Skip to content

Guideline for Model Module

How to Add a New Model in MindOCR

  1. Decompose the model into 3 (or 2) modules: backbone, (neck,) head. Neck is usually not involved in recognition tasks.

  2. For each module:

    a. if it is implemented in MindOCR, skip since you can get the module by the build_{module} function .

    b. if not, please implement it and follow the module format guideline

  3. Define your model in two ways

    a. Write a model py file, which includes the model class and specification functions. Please follow the model format guideline. It is to allows users to invoke a pre-defined model easily, such as model = build_model('dbnet_resnet50', pretrained=True) .

    b. Config the architecture in a yaml file. Please follow the yaml format guideline . It is to allows users to modify a base architecture quickly in yaml file.

  4. To verify the correctness of the written model, please add your yaml config file path in test_models.py, modify the main function to build the desired model, and then run test_models.py

python tests/ut/test_models.py --config /path/to/yaml_config_file

Format Guideline for Writing a New Module

Backbone

  • File naming format: models/backbones/{task}_{backbone}.py, e.g, det_resnet.py (since the same backbone for det and rec may differ, the task prefix is necessary)
  • Class naming format: {Task}{BackboneName}{Variant} e.g. class DetResNet
  • Class __init__ args: no limitation, define by model need.
  • Class attributes: MUST contain out_channels (List), to describe channels of each output features. e.g. self.out_channels=[256, 512, 1024, 2048]
  • Class construct args: x (Tensor)

Complete the following
**a.** In the MindOCR model guideline, what attribute must every backbone class contain?
**b.** Resume the MindOCR model guideline from the point where it stops.

Supplied data

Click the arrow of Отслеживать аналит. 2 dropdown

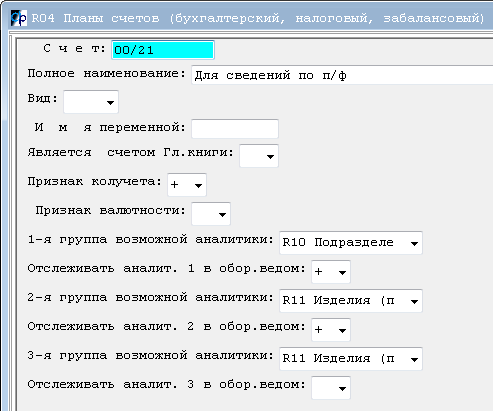pos(342,331)
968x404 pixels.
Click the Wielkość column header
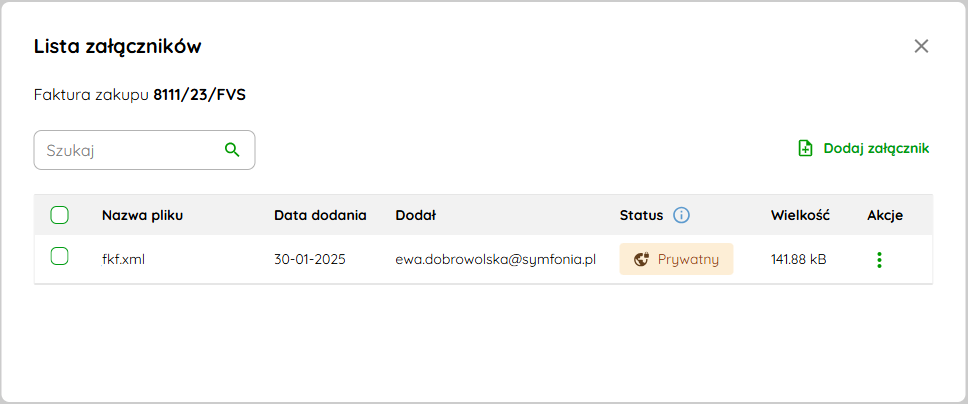[x=800, y=216]
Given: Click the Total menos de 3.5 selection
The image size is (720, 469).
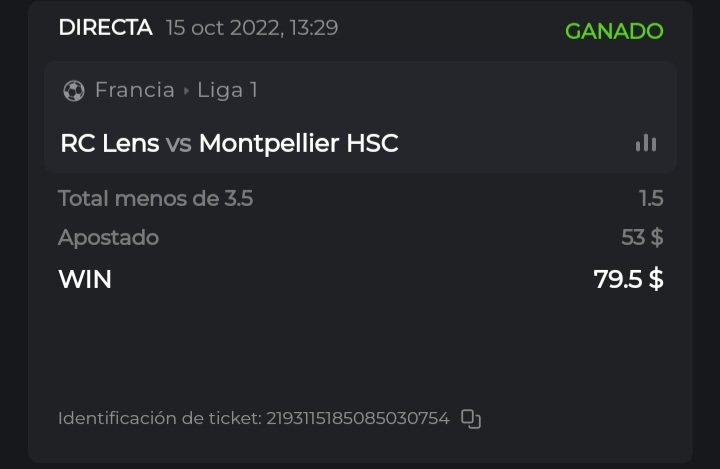Looking at the screenshot, I should point(155,198).
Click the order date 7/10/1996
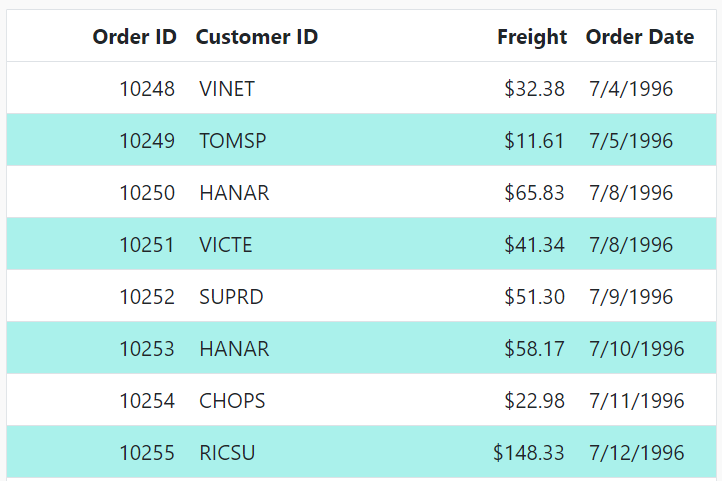The height and width of the screenshot is (481, 722). point(637,349)
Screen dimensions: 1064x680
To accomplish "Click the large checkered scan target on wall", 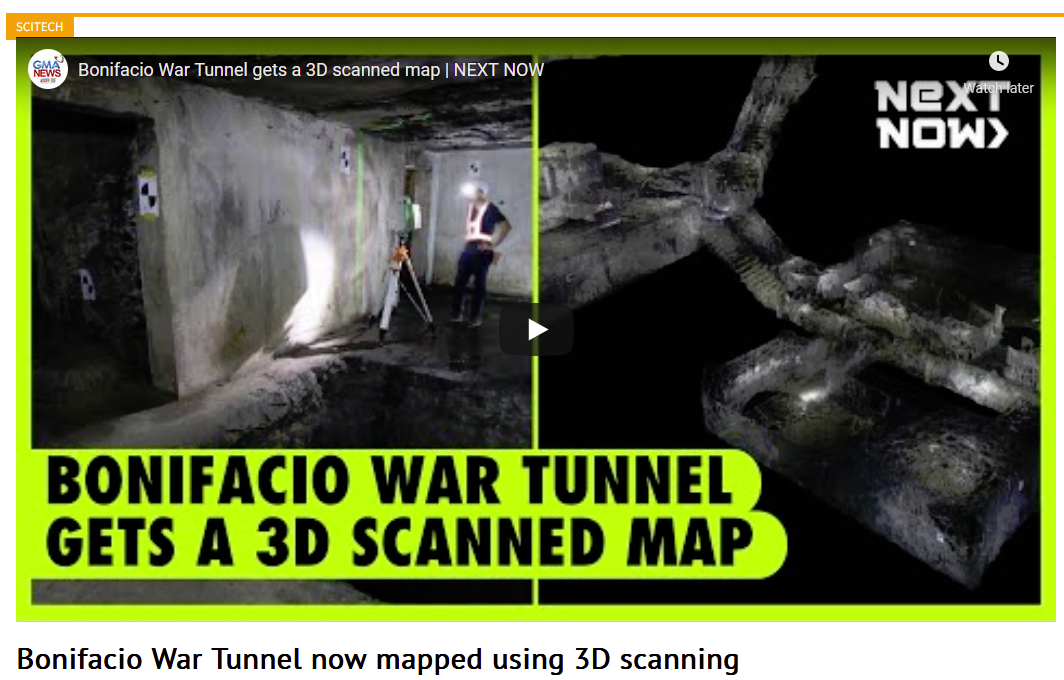I will 148,194.
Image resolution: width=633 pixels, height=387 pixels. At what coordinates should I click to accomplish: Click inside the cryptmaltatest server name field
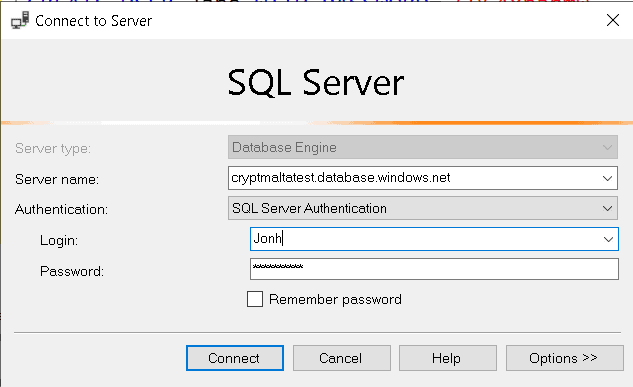(x=414, y=178)
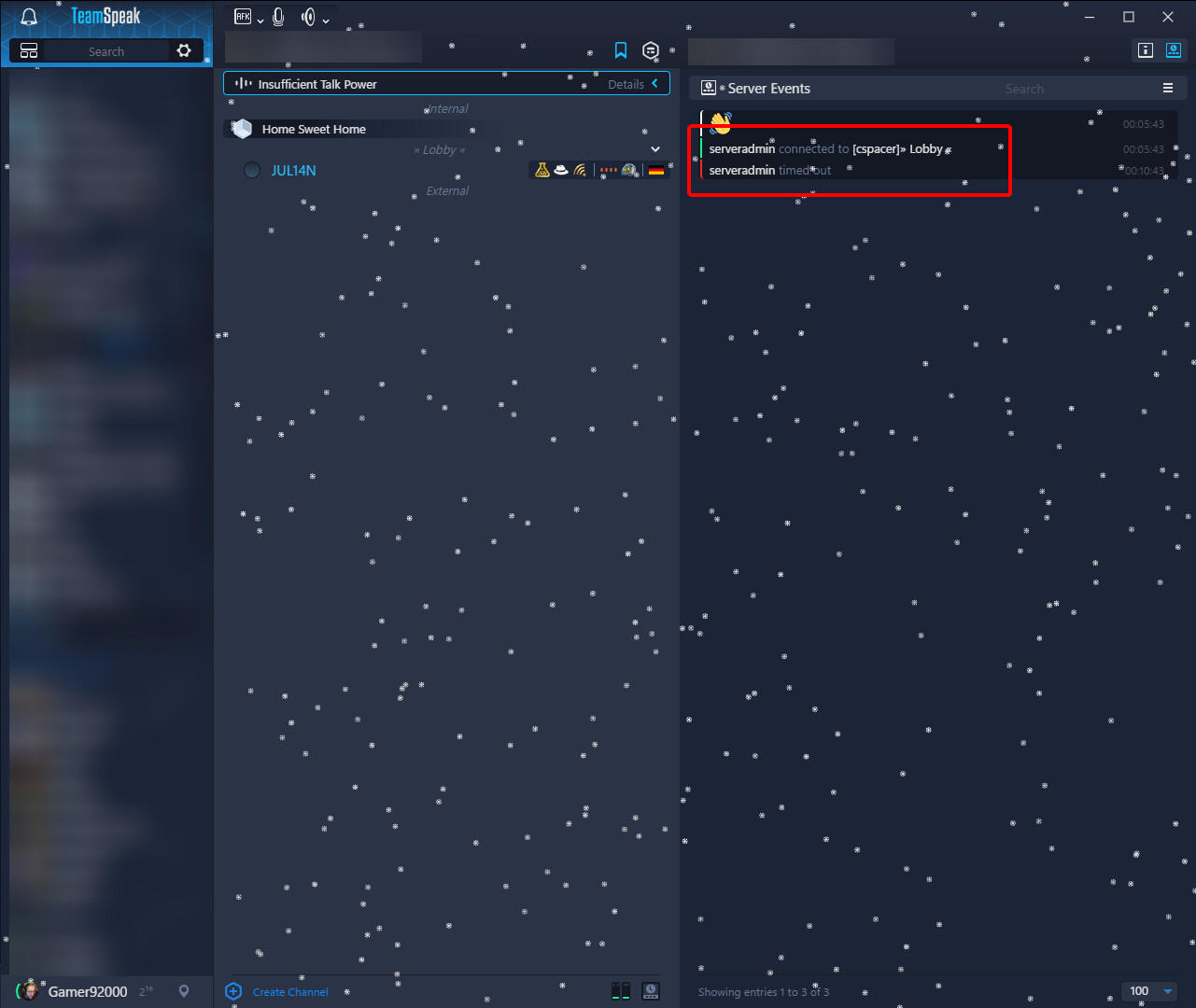
Task: Toggle the info panel icon top right
Action: pos(1146,50)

Answers provided
**a.** It must contain out_channels, a list describing the channels of each output feature.

**b.**
  • Class construct return: features (List[Tensor]) for features extracted from different layers in the backbone, feature dim order [bs, channels, …]. Expect shape of each feature: [bs, channels, H, W]

Neck

  • File naming format: models/necks/{neck_name}.py, e.g, fpn.py
  • Class naming format: {NeckName} e.g. class FPN
  • Class __init__ args: MUST contain in_channels param as the first position, e.g. __init__(self, in_channels, out_channels=256, **kwargs).
  • Class attributes: MUST contain out_channels attribute, to describe channel of the output feature. e.g. self.out_channels=256
  • Class construct args: features (List(Tensor))
  • Class construct return: feature (Tensor) for output feature, feature dim order [bs, channels, …]
  • File naming: models/heads/{head_name}.py, e.g., dbhead.py
  • Class naming: {HeadName} e.g. class DBHead
  • Class __init__ args: MUST contain in_channels param as the first position, e.g. __init__(self, in_channels, out_channels=2, **kwargs).
  • Class construct args: feature (Tensor), extra_input (Optional[Tensor]). The extra_input tensor is only applicable for head that needs recurrent input (e.g., Attention head), or heads with multiple inputs.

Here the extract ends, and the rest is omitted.